I have a dataframe where parameters
column is JSON and contains multiple actual rows and columns:
input_data = pandas.DataFrame({'id':['0001','0002','0003'],
'parameters':["{'product':['book','cat','fish'],'person':['me','you']}",
"'{'product':['book','cat'],'person':['me','you','us']}'",
"'{'product':['apple','snake','rabbit','octopus'],'person':['them','you','us','we','they']}'"]})
... from which I'd like to extract the following data frames:
product_data = pandas.DataFrame({'id':['0001','0001','0001','0002','0002','0003','0003','0003','0003'],
'product':['book','cat','fish','book','cat','apple','snake','rabbit','octopus']})
person_data = pandas.DataFrame({'id':['0001','0001','0002','0002','0002','0003','0003','0003','0003','0003'],
'person':['me','you','me','you','us','them','you','us','we','they']})
Below is how I've utilized Regular Expressions to get me there. I doubt this is the best way to do it but here it goes:
for i in input_data.id.tolist():
s = ''.join(input_data[input_data.id == i]['parameters'])

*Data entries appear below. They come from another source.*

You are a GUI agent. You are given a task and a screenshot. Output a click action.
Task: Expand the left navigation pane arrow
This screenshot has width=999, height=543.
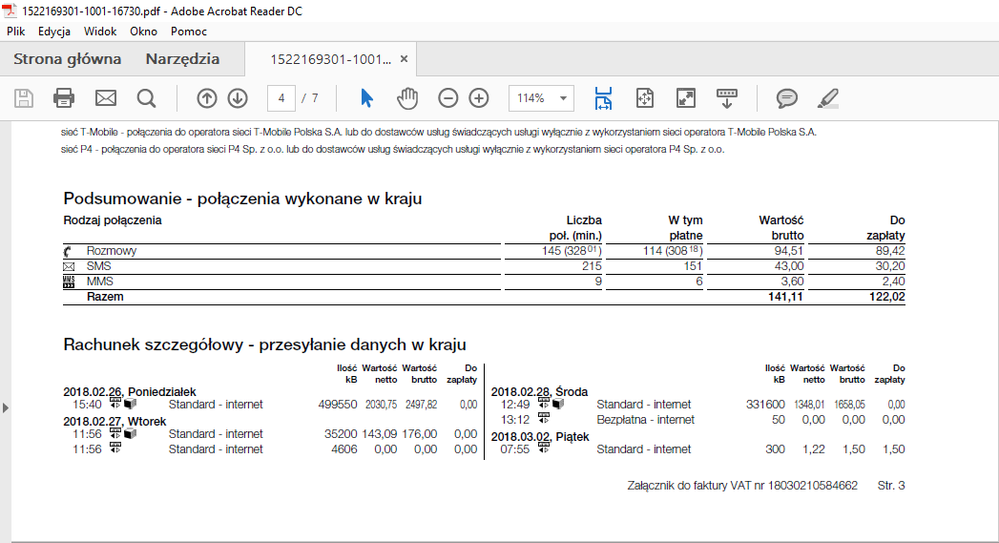pos(6,408)
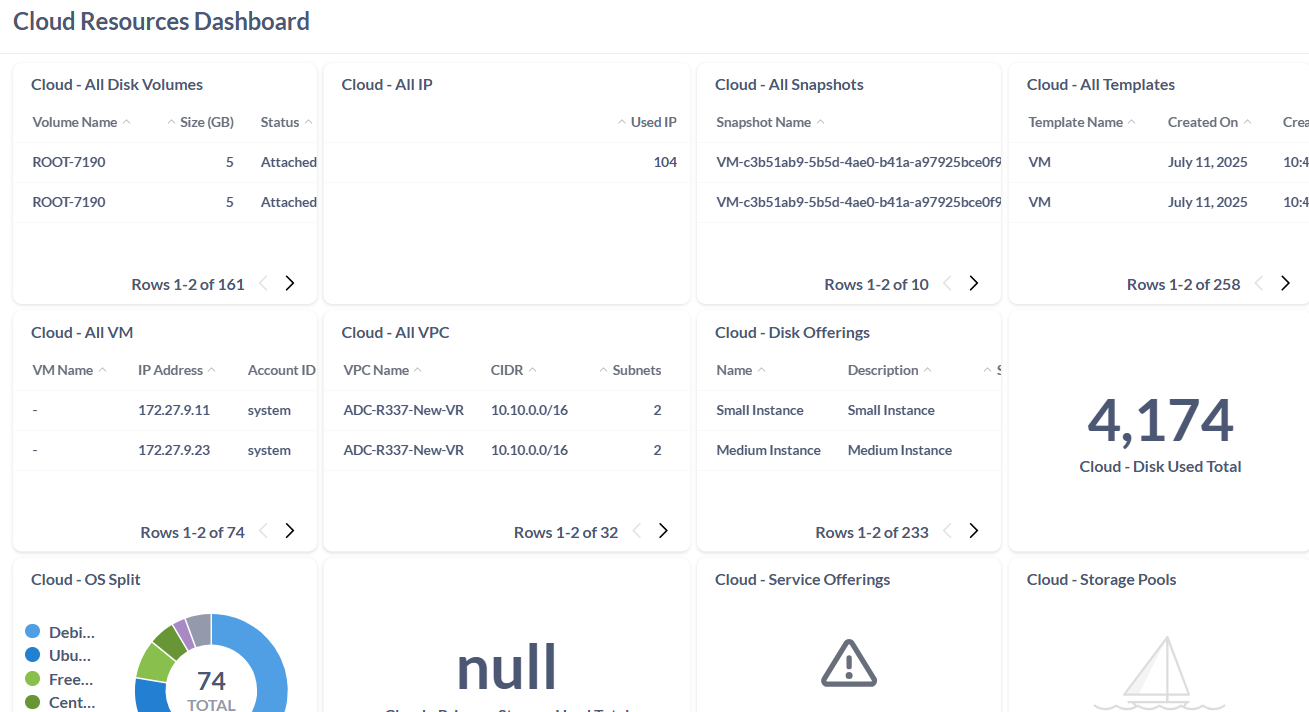Open the next page of All Snapshots
Viewport: 1309px width, 712px height.
coord(973,284)
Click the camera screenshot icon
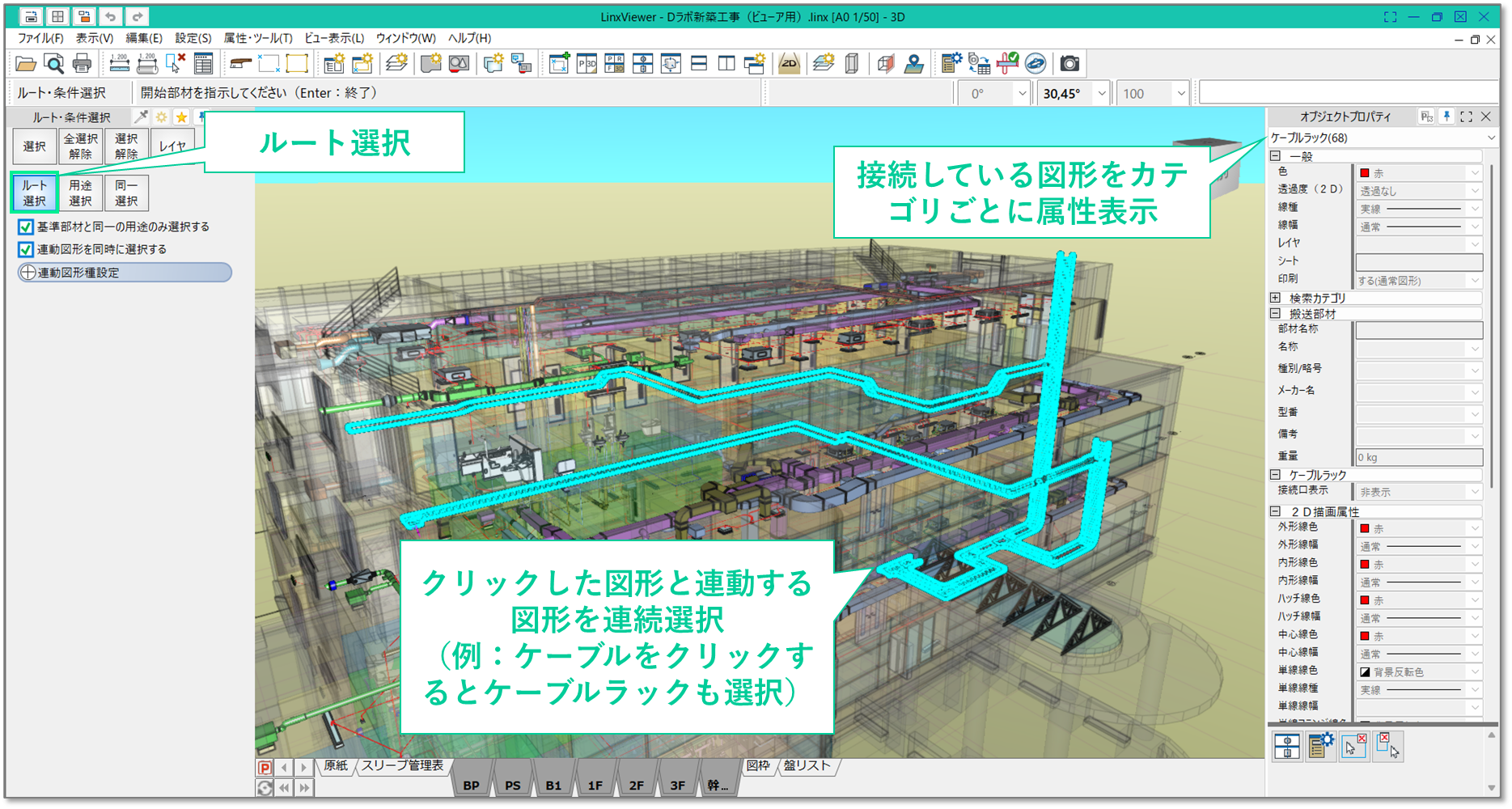The height and width of the screenshot is (809, 1512). pos(1069,64)

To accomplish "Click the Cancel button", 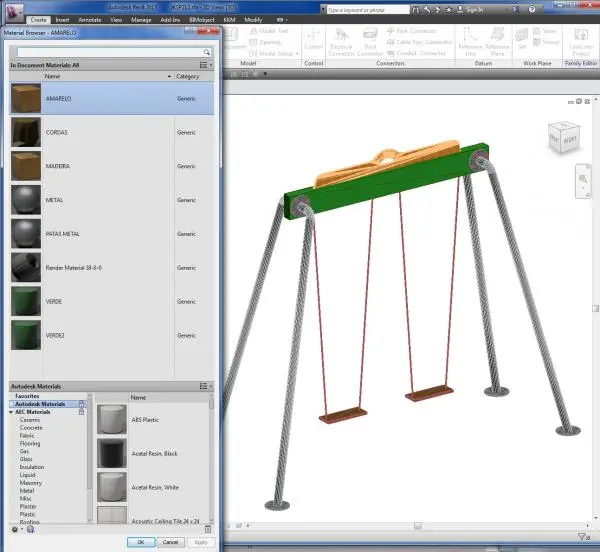I will (170, 542).
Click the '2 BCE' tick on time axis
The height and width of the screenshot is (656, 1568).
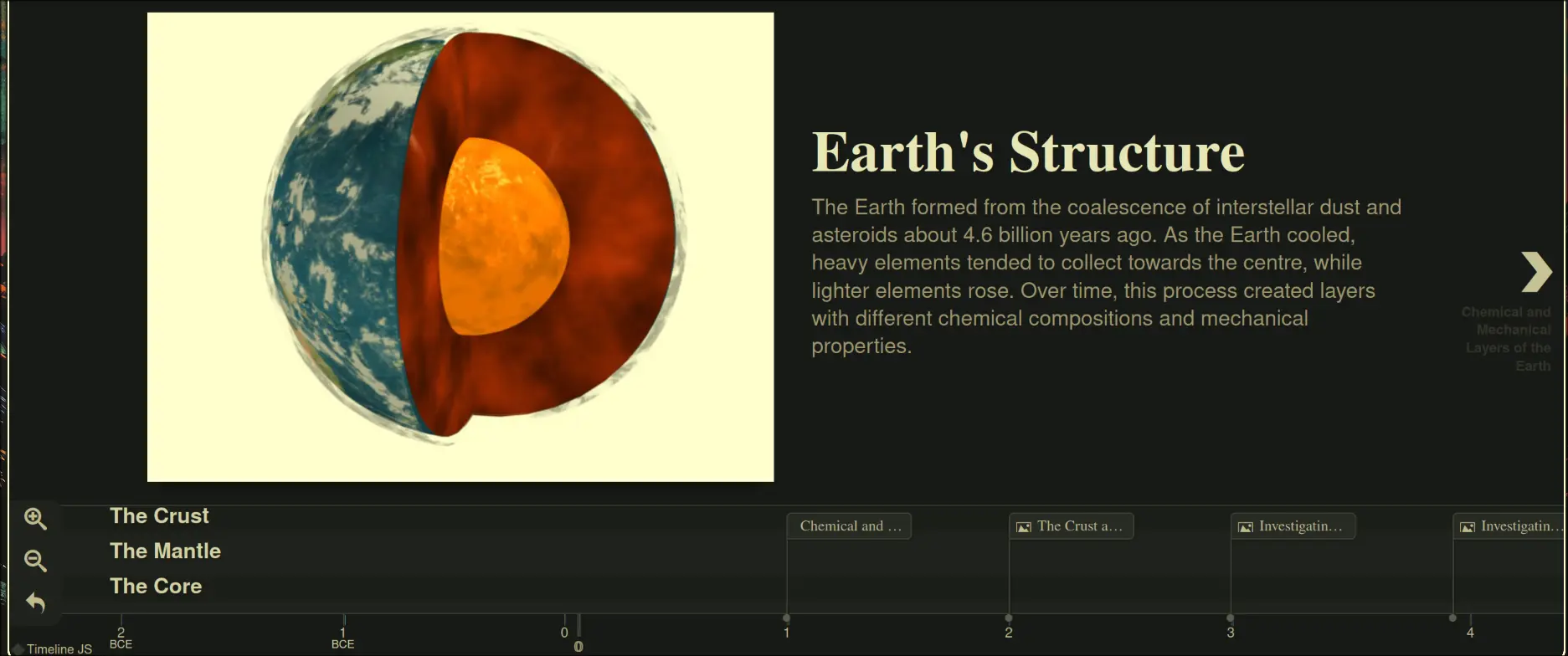(x=121, y=636)
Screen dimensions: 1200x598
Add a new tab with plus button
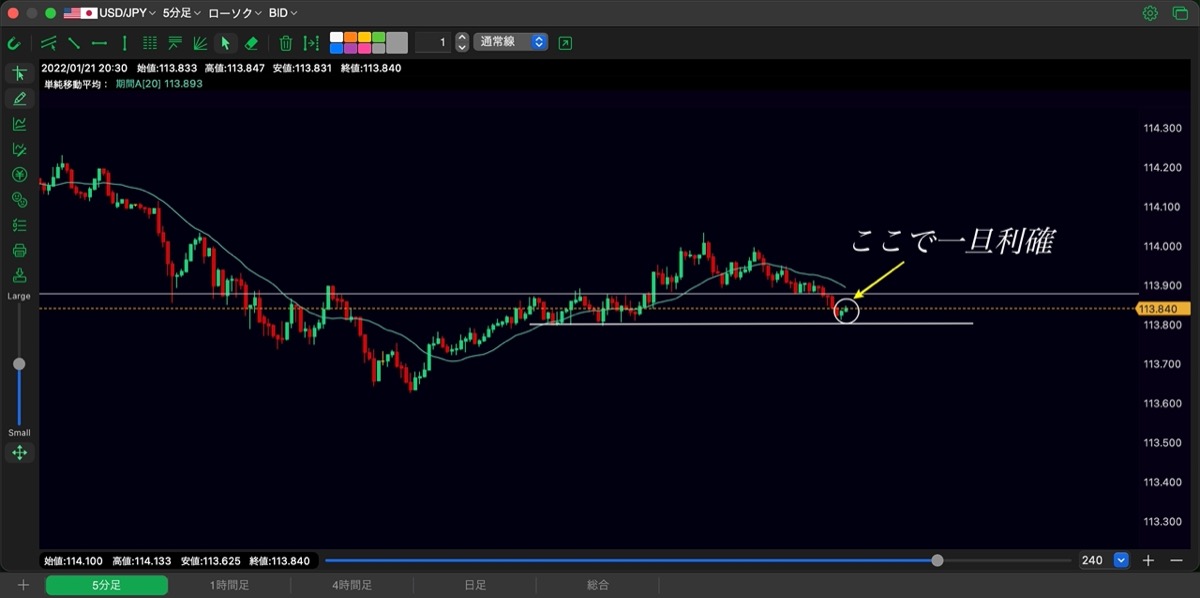pyautogui.click(x=22, y=585)
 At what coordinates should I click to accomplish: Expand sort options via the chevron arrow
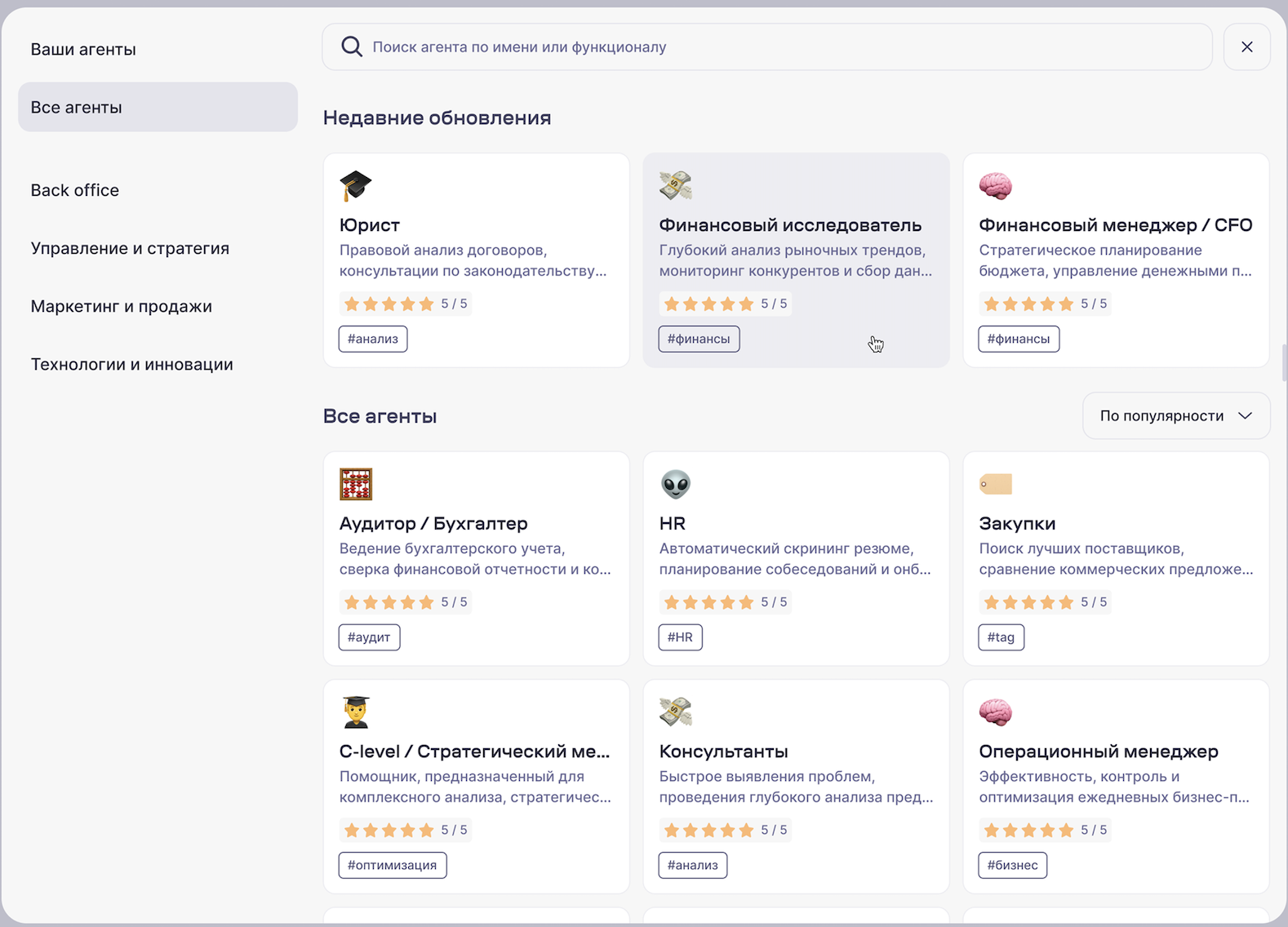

product_string = re.search(r"product':(.*?),'person", str(s)).group(1)
product_data = pandas.DataFrame(product_string[1:-1].split(','))
person_string = re.search(r"person':(.*?)}", str(s)).group(1)
person_data = pandas.DataFrame(person_string[1:-1].split(','))
print("........")
print(product_data)
print("........")
print(person_data)
I'd like to learn a faster, more elegant, or wholesome solution that may capture unexpected nuances.